El Molar
pueblo de agricultores y ganaderos, está jalonado de ermitas y restos de
ellas, que se sitúan en diferentes y estratégicos lugares y que son muestra
de la devoción que sus vecinos tributaron a la Virgen y a los Santos.
De algunas
solo queda ya el recuerdo, como la de San Cristóbal, junto a la actual
Coopertiva Vinícola, que existió hasta la época de Madoz (ministro de Isabel
II) y en concreto hasta 1840. A su mano izquierda se encontraba un crucero que
fue destruido en 1920. En frente había un berraco de piedra que servía de mojón
para las cañadas pastoriles.
Otros
ejemplos son las ermitas de San Sebastián situada en los barrancos de la
Tejera y de la que hoy solo quedan sus cimientos, y la de San Roque que
posiblemente fuese construida en la edad media y que desapareció junto con la
de San Sebastián en los tiempos de la desamortización de Mendizábal. En
frente de esta última se conserva un crucero donde se espera a la Virgen
cuando la traen los mozos en Pascua desde la Ermita del Remolino.
Tres son
las Ermitas que hoy siguen en pie en El Molar. La más antigua de todas, la de
la Soledad data del siglo XVI, y hoy en día anexo ella se encuentra el
cementerio, el cual se trasladó desde la calle San Roque en1860 debido al “Cólera
Morbo”. La característica más llamativa de dicha ermita es su peculiar
planta cuadrada.
En el
Cerro de la Corneja se encuentra la Ermita de San Isidro construida en 1896 por
el arquitecto de origen alemán Joaquín Kremel, que pasaba largas temporadas
en el balneario de la Fuente del Toro.
La
vizcondesa Ramona Goicochea sufrago las 60000 Pts. que entonces costo levantar
la iglesia, con la condición de que acogiese a la Virgen del Remolino que se
encontraba en otra más alejada de la villa. Sin embargo el día que se dio
cumplimiento a esta permisa, un nutrido grupo de vecinos manifestó su rechazo
y se enfrentó a la escolta de la Guardia Civil que acompañaba la subida de la
virgen. Tres años después, el templo sufrió un incendio que destruyó gran
parte del mismo, presuntamente provocado por los disconformes fieles. Solo
pudieron salvarse las manos, el rostro y la imagen del niño de la Virgen
(patrona de El Molar). En el año 1911 sufrió una reconstrucción llevada a
cabo por el Sindicato y la Junta de labradores, época en la que se le cambió
el nombre al templo en honor al patrón de estos, San Isidro. Sin embargo de
nuevo la Guerra civil se cebó con ella. El edificio se convirtió en un
observatorio militar y en polvorín, para ser arrasado de nuevo. Desde entonces
ha permanecido en ruinas hasta que el municipio en colaboración con la
Comunidad de Madrid proyectó su restauración a fines de 1999.
Esta
ermita es muy apreciada por los expertos, dada su originalidad en su primitiva
construcción, puesto que cumple los cánones de un templo protestante a pesar
de estar destinado al culto católico en su inicio. La característica singular
de la nave se debe sin duda al origen de su creador, el arquitecto Alemán
Joaquín Kremel. También es de destacar los continuos expolios sufridos a lo
largo de su historia, que fueron mermando su vistosidad inicial, como la pérdida
de sus azulejos cartujanos de pan de oro.
La Ermita
de la Virgen del Remolino se encuentra situada en la vega del río Jarama a
unos 7 Km. al SE de El Molar, lugar en donde según la tradición se apareció.

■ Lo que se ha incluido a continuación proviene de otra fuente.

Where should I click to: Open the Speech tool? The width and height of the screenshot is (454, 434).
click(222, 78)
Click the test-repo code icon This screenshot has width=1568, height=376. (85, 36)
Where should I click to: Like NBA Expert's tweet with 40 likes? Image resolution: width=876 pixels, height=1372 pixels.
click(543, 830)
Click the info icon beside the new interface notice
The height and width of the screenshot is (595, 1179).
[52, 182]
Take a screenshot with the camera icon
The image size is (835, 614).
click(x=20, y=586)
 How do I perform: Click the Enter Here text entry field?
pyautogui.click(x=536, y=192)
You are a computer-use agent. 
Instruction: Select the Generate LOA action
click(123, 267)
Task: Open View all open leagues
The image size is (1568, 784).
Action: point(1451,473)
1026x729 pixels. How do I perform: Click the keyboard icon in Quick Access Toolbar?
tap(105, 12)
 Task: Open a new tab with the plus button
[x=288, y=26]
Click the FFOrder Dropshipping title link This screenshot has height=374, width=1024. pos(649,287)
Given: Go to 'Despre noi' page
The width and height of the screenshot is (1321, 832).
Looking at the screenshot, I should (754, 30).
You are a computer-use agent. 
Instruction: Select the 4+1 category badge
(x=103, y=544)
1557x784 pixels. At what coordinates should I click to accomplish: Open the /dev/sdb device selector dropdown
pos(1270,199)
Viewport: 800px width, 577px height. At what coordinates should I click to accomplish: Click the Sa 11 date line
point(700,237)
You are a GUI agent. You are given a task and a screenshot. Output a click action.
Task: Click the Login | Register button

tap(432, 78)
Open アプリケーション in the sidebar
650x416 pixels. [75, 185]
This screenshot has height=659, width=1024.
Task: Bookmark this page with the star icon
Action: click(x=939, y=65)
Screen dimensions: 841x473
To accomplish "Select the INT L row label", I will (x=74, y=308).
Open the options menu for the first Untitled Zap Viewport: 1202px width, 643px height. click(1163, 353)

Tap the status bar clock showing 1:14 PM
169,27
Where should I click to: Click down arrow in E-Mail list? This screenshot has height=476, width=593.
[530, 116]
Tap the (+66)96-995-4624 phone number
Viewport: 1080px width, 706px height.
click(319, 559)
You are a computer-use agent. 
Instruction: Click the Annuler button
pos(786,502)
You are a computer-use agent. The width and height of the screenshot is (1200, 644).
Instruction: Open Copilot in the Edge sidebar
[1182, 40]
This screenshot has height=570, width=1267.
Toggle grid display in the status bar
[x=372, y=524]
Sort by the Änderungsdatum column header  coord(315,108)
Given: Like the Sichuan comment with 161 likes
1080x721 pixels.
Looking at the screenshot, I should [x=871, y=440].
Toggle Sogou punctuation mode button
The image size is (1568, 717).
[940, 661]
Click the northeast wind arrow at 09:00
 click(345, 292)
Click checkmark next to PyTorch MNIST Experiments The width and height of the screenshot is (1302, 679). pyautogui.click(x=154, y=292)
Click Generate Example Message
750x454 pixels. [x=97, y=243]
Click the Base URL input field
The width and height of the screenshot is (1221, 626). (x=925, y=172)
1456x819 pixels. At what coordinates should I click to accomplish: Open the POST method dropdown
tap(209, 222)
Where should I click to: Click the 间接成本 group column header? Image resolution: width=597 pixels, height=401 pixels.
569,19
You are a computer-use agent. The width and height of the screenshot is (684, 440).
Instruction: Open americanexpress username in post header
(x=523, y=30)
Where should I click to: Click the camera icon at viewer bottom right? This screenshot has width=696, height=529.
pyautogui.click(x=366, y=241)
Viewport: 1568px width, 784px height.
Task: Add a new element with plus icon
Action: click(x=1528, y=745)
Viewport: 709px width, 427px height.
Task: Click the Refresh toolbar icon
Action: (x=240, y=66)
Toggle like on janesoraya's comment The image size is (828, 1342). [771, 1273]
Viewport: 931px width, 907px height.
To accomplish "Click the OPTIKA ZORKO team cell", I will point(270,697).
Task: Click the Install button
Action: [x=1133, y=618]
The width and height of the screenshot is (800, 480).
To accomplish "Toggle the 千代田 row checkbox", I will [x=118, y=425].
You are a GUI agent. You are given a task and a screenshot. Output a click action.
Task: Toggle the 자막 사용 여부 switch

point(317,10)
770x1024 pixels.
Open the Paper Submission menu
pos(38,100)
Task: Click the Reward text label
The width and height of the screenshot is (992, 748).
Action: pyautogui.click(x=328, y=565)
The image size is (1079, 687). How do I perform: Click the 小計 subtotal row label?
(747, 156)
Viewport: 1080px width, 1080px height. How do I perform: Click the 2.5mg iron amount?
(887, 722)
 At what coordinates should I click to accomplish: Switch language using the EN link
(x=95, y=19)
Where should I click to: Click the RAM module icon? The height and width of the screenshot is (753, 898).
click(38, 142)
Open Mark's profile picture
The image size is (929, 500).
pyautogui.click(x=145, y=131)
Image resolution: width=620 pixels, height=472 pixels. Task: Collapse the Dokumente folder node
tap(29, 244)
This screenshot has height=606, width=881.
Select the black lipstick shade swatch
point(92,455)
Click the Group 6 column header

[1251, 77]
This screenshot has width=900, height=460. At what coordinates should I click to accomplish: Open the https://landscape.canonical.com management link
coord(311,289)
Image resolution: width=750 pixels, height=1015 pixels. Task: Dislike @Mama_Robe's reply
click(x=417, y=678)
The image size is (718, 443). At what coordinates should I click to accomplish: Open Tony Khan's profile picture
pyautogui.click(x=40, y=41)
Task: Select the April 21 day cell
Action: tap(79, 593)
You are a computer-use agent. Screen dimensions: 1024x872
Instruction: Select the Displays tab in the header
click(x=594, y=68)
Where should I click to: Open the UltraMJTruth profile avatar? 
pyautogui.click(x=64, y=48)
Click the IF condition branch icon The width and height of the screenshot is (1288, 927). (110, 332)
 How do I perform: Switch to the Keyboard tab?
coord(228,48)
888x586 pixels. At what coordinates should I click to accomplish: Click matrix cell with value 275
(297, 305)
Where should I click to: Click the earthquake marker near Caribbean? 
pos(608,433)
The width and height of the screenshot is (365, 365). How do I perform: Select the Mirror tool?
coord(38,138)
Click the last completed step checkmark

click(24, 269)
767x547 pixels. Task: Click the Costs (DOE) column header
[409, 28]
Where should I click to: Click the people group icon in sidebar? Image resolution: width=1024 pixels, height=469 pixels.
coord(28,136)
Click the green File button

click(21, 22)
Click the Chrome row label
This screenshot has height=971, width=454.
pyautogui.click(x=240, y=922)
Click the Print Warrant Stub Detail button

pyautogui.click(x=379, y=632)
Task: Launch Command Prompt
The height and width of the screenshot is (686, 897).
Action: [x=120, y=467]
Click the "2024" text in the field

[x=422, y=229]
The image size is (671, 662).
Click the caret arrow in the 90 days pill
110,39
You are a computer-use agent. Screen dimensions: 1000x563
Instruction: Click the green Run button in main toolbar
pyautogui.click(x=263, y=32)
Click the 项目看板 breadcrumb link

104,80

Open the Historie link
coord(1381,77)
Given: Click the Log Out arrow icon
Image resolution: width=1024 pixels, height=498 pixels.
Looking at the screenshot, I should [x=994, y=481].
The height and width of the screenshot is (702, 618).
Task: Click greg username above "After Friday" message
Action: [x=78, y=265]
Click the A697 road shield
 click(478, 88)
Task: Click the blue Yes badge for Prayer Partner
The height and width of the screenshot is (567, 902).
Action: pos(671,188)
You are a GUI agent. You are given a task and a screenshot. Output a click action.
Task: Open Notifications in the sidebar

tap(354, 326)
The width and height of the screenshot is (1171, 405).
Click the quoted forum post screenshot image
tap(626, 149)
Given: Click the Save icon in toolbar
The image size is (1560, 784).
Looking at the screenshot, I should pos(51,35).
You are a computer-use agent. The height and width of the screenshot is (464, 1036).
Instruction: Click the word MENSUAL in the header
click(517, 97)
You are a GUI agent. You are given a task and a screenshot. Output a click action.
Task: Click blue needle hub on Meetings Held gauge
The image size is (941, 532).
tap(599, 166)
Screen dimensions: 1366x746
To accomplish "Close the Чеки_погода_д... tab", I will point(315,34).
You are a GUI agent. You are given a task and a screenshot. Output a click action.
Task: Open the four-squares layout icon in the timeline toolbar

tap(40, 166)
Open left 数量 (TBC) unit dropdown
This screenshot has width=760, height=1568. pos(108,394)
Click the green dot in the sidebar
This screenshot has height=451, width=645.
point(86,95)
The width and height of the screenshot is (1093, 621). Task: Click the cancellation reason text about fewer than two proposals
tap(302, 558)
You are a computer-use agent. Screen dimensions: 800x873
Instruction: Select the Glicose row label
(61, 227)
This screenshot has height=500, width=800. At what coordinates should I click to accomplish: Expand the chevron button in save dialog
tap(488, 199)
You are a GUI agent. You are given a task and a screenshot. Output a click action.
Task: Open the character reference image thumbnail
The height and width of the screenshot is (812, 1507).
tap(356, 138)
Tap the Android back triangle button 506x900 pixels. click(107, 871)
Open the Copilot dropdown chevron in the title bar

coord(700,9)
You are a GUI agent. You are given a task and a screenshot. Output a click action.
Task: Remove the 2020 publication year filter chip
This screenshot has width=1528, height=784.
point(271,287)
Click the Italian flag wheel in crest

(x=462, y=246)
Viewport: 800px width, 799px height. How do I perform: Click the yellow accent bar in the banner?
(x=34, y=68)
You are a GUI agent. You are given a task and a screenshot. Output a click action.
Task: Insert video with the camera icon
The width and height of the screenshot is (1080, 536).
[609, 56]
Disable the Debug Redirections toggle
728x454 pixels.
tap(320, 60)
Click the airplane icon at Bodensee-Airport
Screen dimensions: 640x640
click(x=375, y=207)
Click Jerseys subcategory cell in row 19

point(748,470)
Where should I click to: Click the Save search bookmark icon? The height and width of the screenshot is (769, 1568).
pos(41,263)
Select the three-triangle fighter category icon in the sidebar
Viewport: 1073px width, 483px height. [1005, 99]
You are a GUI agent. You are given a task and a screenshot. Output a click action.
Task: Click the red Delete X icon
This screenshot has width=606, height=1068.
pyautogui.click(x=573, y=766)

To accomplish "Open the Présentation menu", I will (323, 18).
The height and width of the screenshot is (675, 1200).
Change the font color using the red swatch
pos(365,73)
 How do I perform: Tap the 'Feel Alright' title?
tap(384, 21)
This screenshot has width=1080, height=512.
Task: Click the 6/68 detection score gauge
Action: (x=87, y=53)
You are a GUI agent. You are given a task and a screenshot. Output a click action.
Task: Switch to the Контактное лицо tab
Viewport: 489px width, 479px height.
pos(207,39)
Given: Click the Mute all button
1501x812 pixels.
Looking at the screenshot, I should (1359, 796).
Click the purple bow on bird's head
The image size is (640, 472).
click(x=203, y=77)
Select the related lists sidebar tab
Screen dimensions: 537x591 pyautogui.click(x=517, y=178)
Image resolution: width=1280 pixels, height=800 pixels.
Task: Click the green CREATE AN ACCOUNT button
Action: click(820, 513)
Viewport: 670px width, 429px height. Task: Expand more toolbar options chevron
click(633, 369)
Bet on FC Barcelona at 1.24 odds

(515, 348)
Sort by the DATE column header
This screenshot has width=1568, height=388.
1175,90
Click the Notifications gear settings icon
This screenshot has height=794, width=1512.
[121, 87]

Allí van cada años los Molareños a por su patrona el Domingo de Resurrección
y la llevan después de los festejos patronales que coincide con el día de la
Ascensión, en la llamada Romería de El Molar. La ermita fue bendecida en al año
1957 por el obispo auxiliar de Madrid, Don Juan Ricote. Es de estilo neogótico
y mudejar, está fabricada en ladrillo y con cajas de mampostería y de aspecto
es parecida a la de San Isidro en la Corneja. La nave tiene cubierta apuntada,
igual
que
la portada. Remata con una espadaña.